Return the following data exactly, with all pictures left out.

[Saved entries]
Start of Block

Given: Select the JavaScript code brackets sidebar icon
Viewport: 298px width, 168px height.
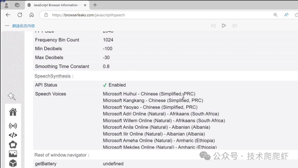Looking at the screenshot, I should pos(13,135).
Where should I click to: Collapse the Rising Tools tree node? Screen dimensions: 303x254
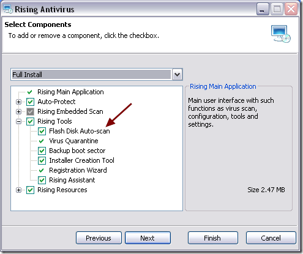[18, 121]
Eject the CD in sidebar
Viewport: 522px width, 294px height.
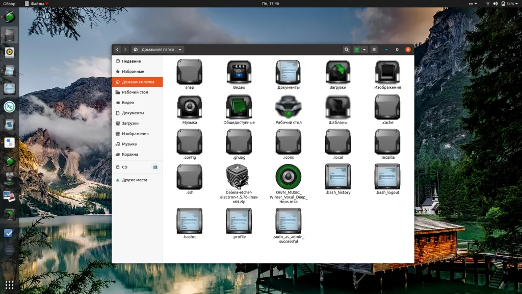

End of Block

*WRITTEN ANSWER:*
Given: Select the JavaScript code brackets sidebar icon
Viewport: 298px width, 168px height.
Looking at the screenshot, I should pos(13,135).
Where should I click to: Collapse the Rising Tools tree node? Screen dimensions: 303x254
[18, 121]
Eject the CD in sidebar
Viewport: 522px width, 294px height.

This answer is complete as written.